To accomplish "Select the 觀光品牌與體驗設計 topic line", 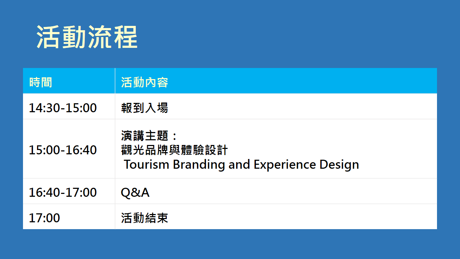I will 174,150.
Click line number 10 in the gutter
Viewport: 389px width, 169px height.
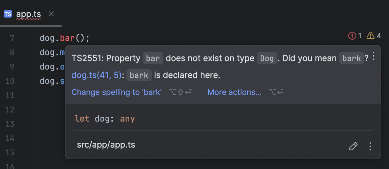pyautogui.click(x=10, y=81)
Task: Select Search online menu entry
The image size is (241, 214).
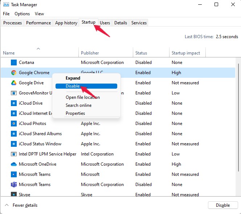Action: tap(78, 105)
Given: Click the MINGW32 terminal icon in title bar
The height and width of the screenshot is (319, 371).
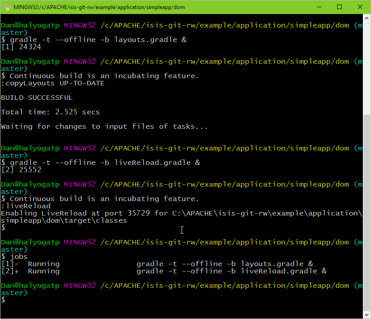Looking at the screenshot, I should [7, 7].
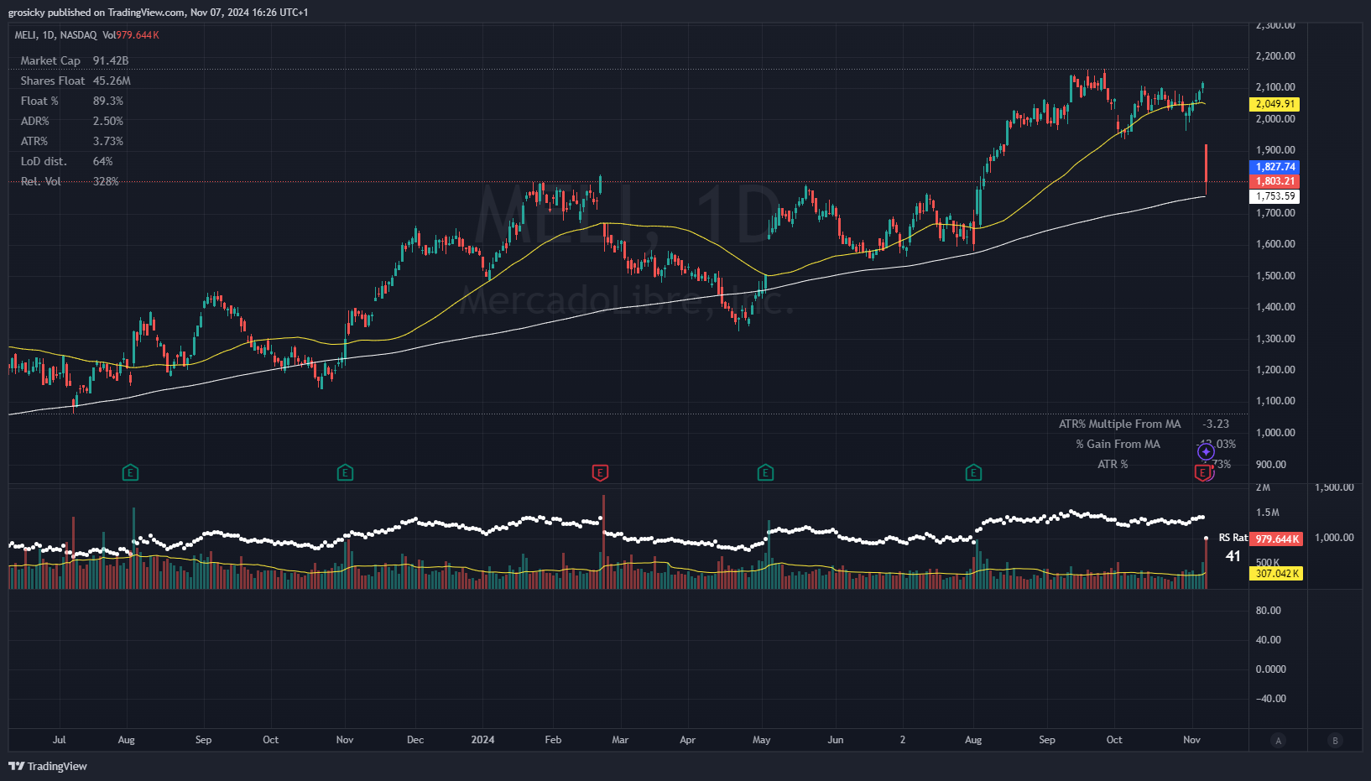
Task: Toggle the B price scale button
Action: click(x=1335, y=740)
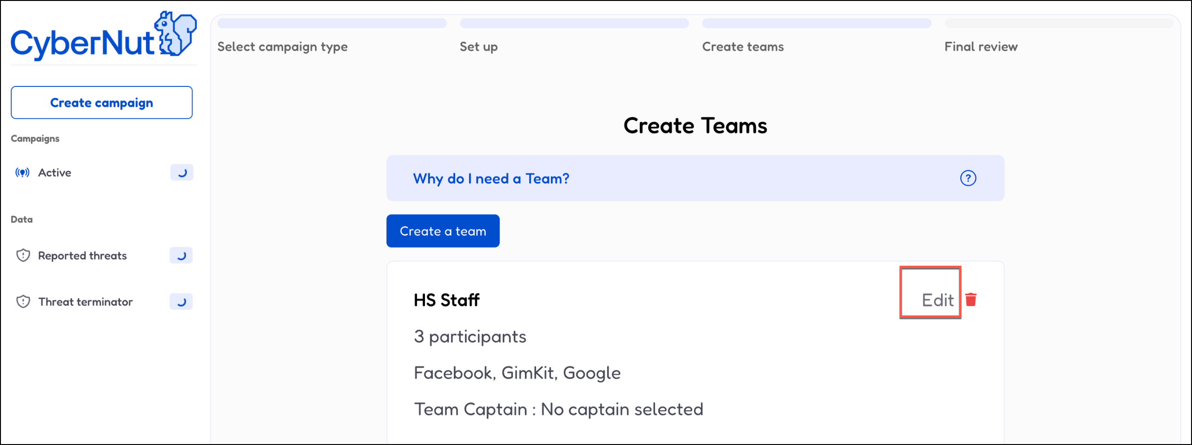Click the Final review progress bar
Viewport: 1192px width, 445px height.
point(1059,23)
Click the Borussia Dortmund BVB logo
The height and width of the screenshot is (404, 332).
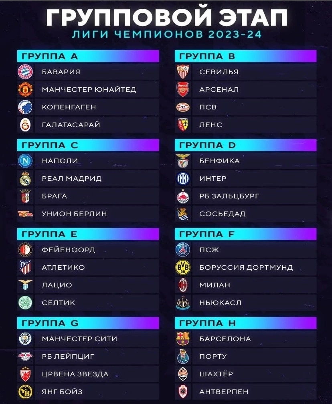(x=183, y=267)
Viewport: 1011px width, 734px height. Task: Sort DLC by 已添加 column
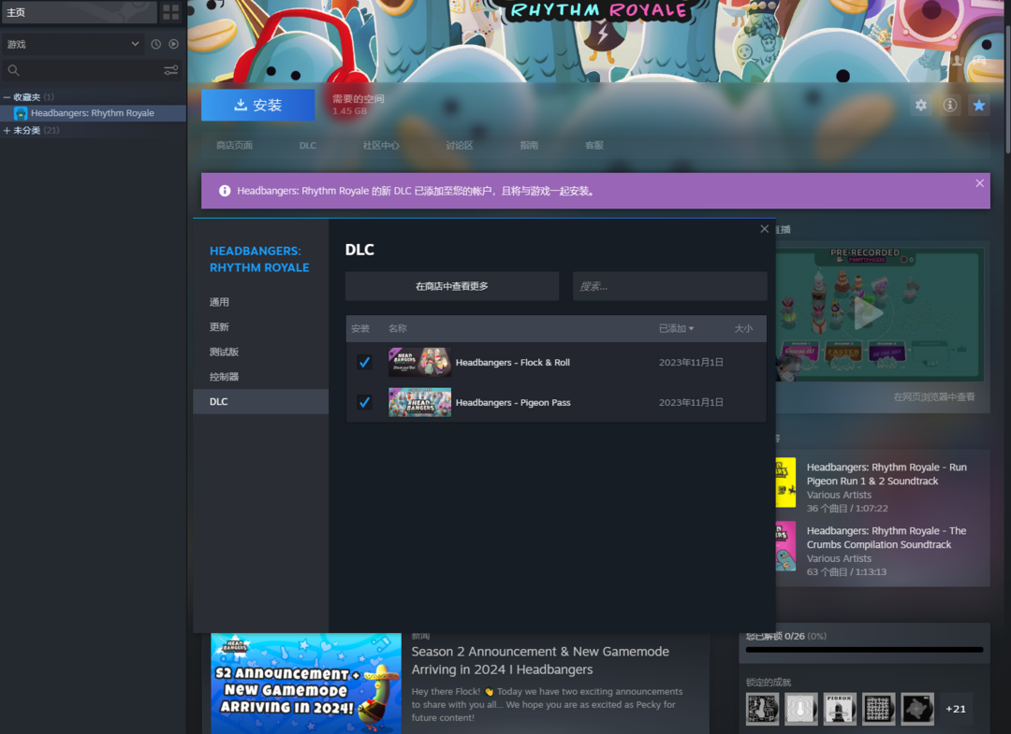tap(676, 328)
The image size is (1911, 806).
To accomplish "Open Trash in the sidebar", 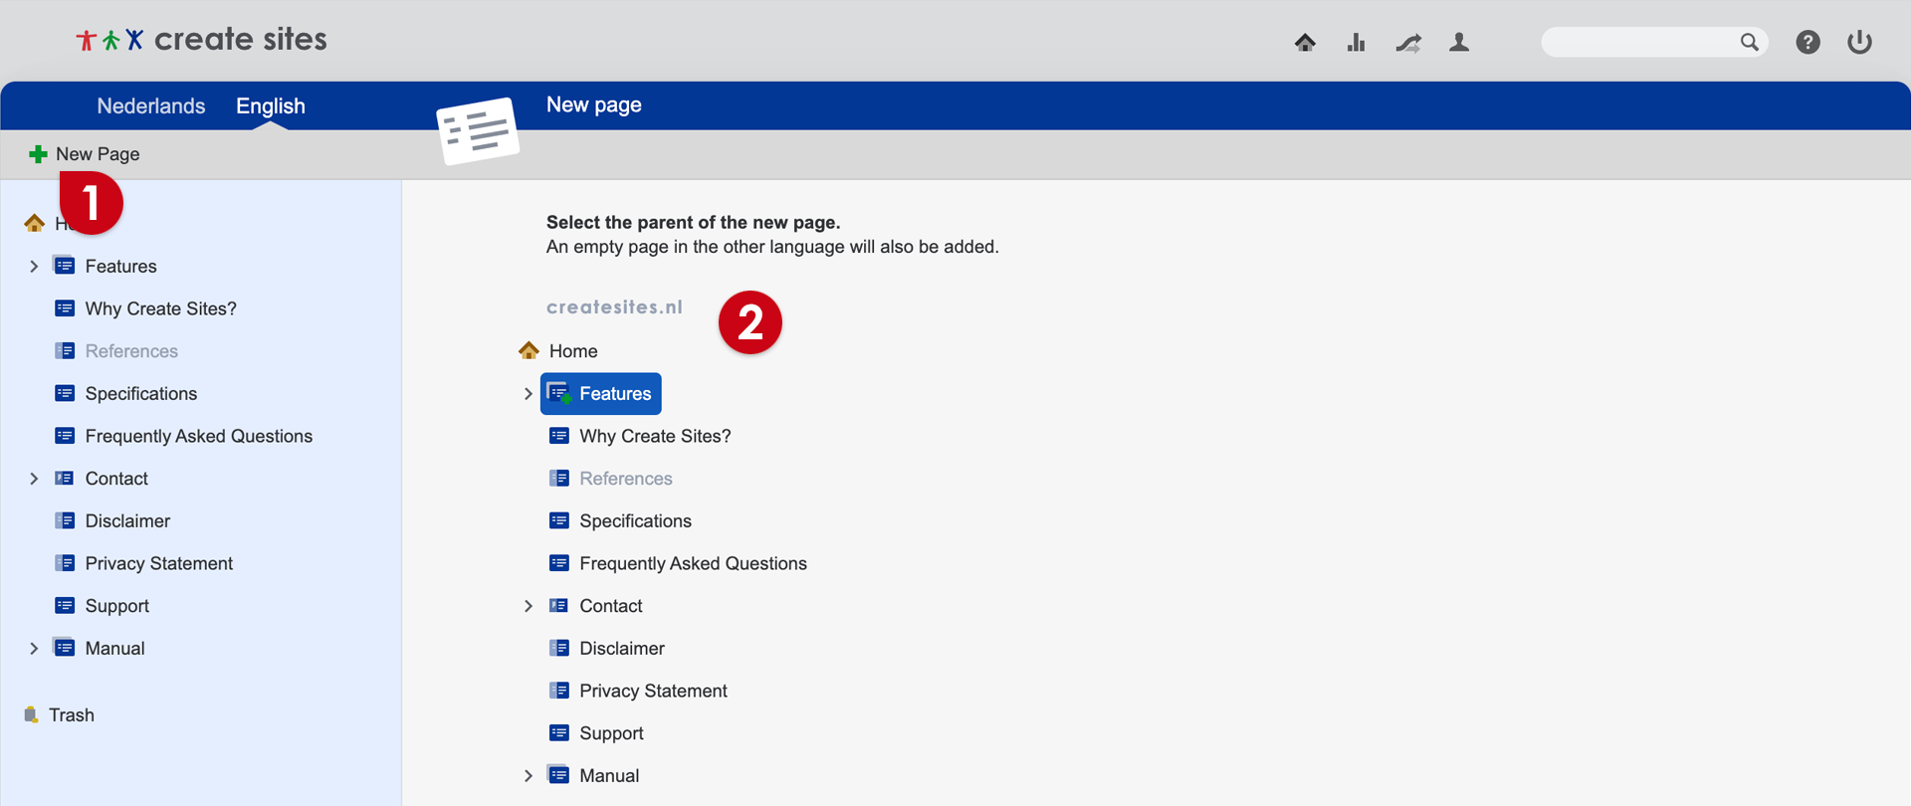I will [x=71, y=714].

• [Problem requirements]:
Whatever pictures the records hold, omit them; give again exactly the lines from the one containing "Click line number 10 in the gutter" through the one containing "Given: Click the".

• [Written reply]:
Click line number 10 in the gutter
Viewport: 389px width, 169px height.
pyautogui.click(x=10, y=81)
Task: Select Search online menu entry
The image size is (241, 214).
Action: tap(78, 105)
Given: Click the MINGW32 terminal icon in title bar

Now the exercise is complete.